Problem statement:
The result should be an exact copy of the data, free of pictures.

Material for the task:
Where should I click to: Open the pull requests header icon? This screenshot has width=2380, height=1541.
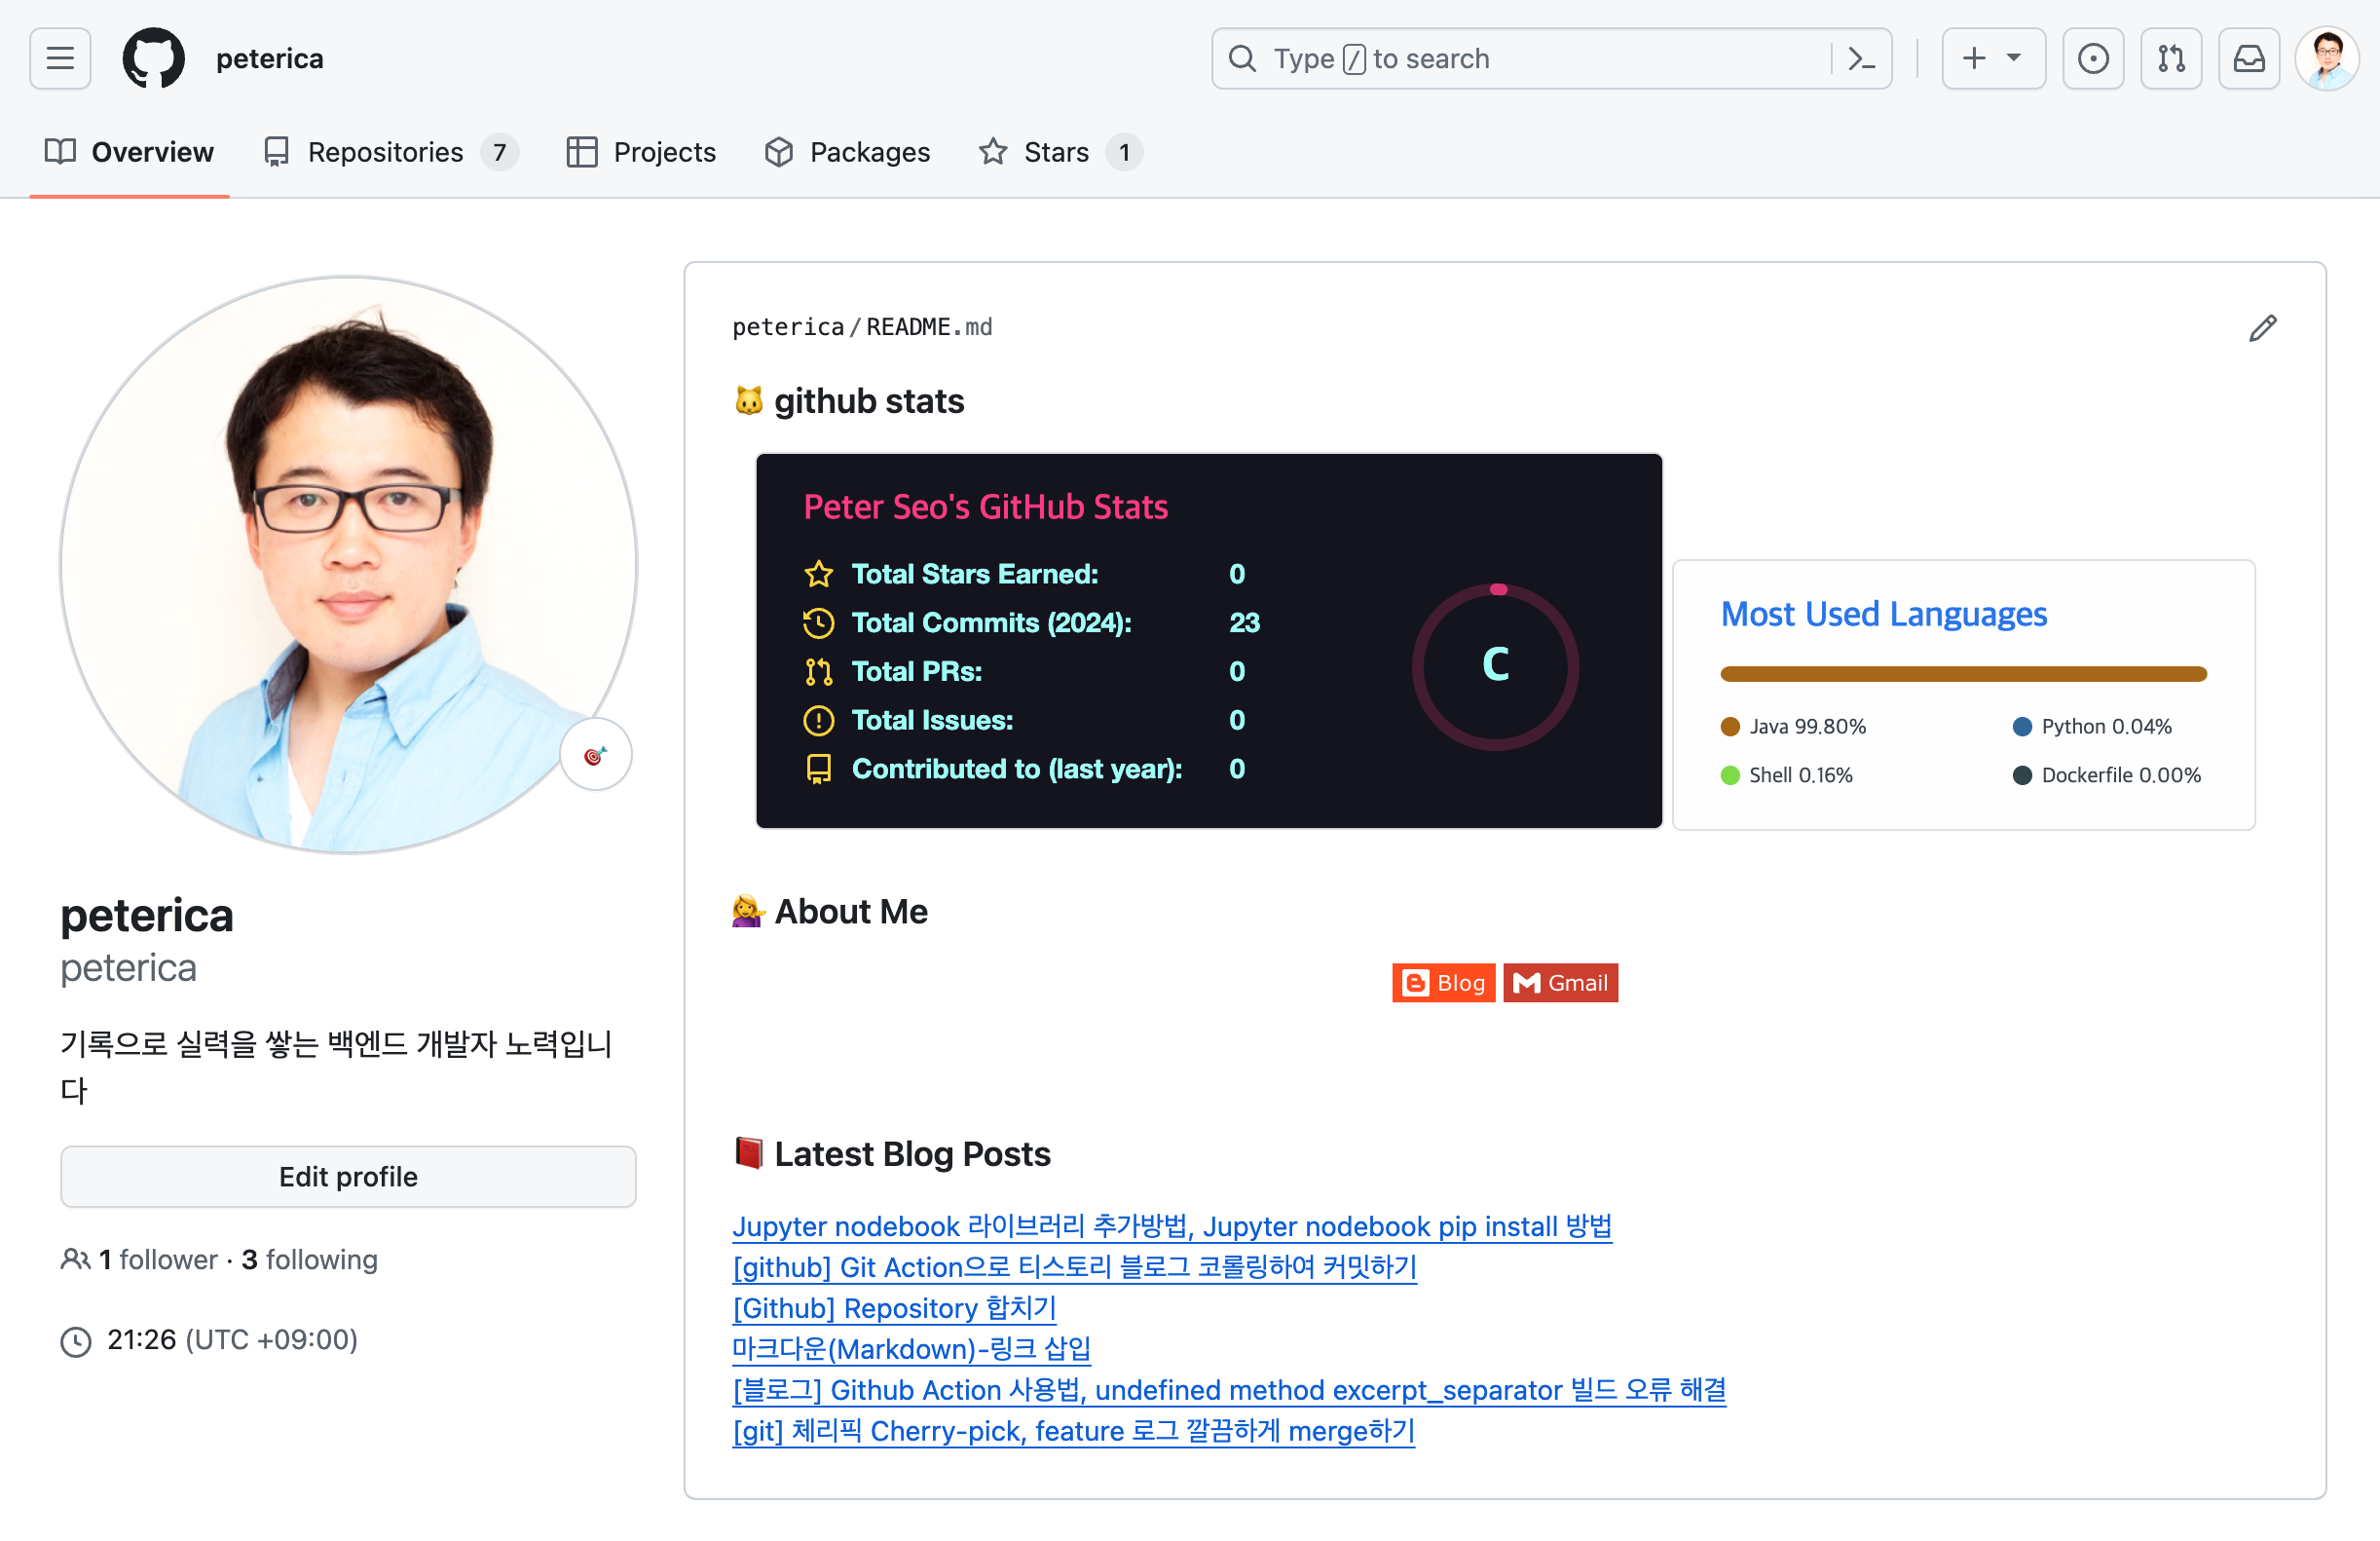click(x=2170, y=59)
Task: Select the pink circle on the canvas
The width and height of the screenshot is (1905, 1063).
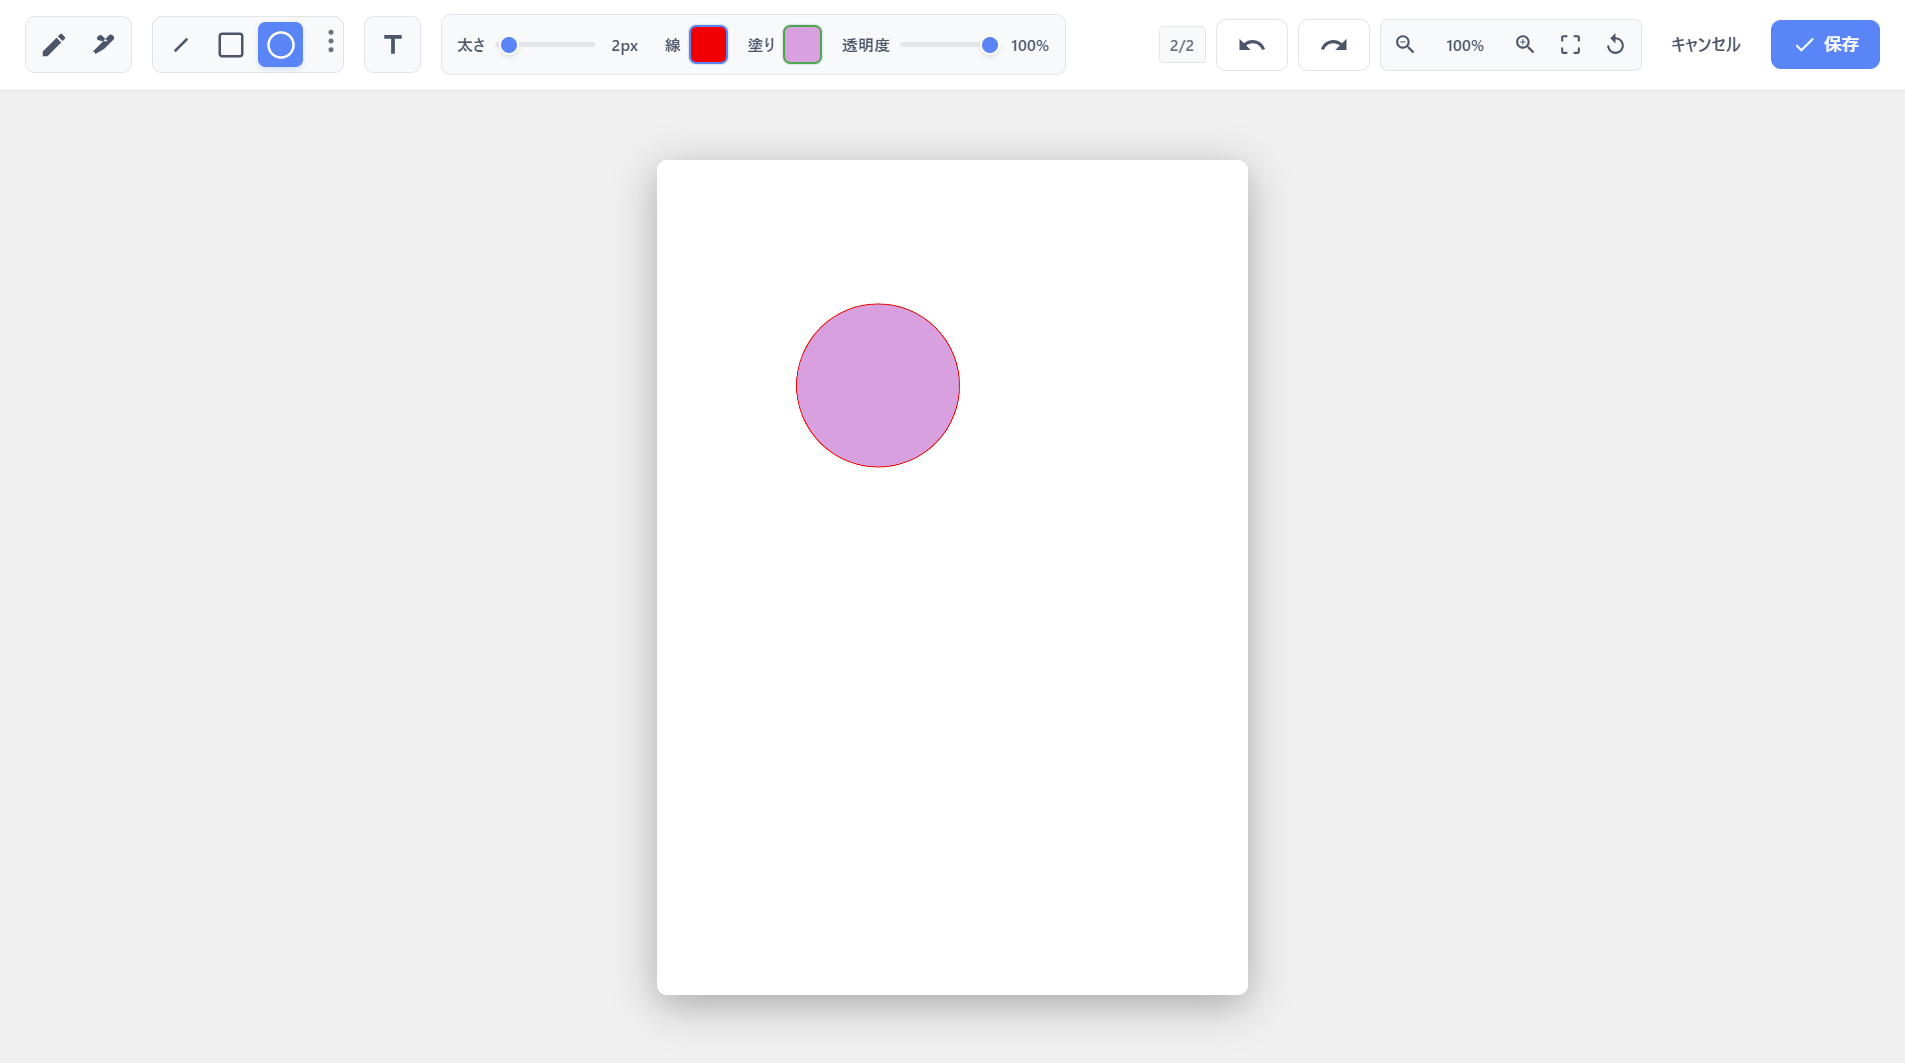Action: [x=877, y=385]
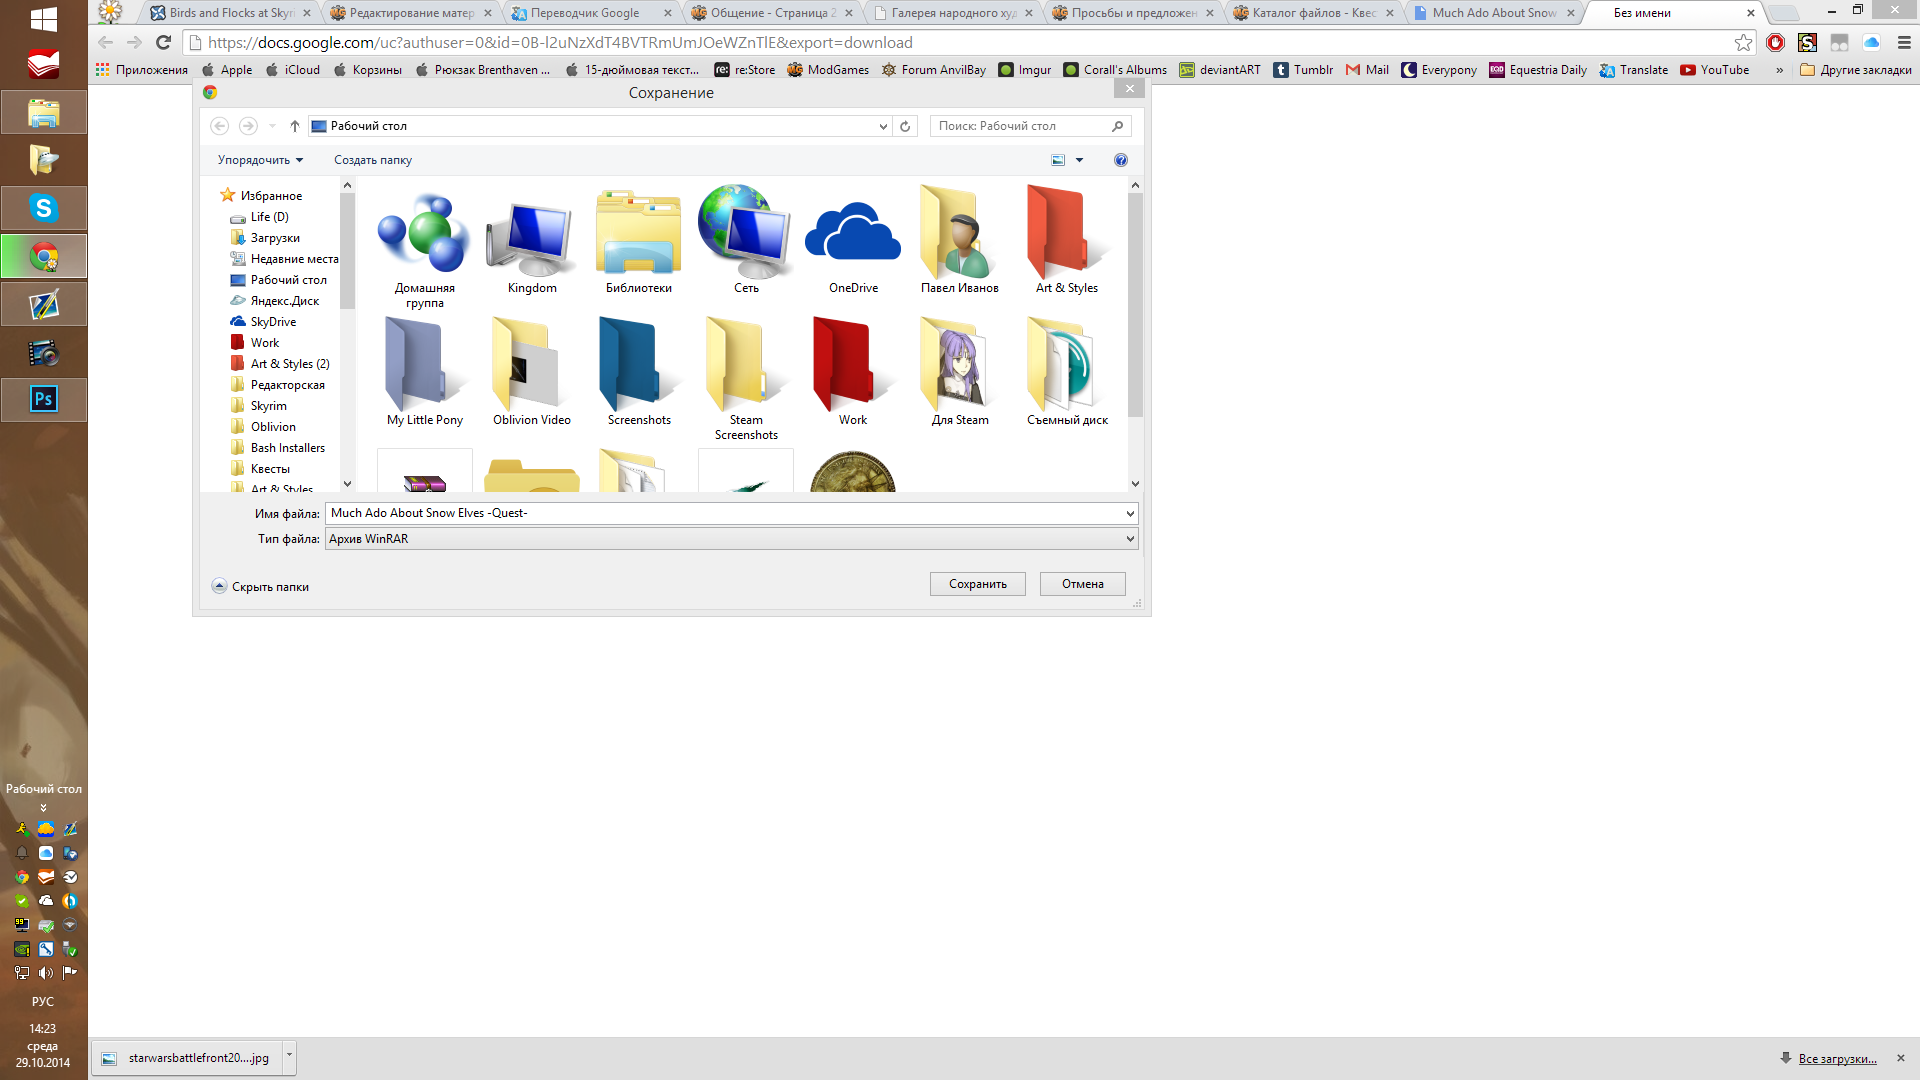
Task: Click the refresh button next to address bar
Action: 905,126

Solved exercise:
Where should I click to: Open the pull requests header icon? This screenshot has width=2380, height=1541.
click(x=2170, y=59)
Task: Select the pink circle on the canvas
The width and height of the screenshot is (1905, 1063).
Action: [x=877, y=385]
Task: Click the refresh button next to address bar
Action: 905,126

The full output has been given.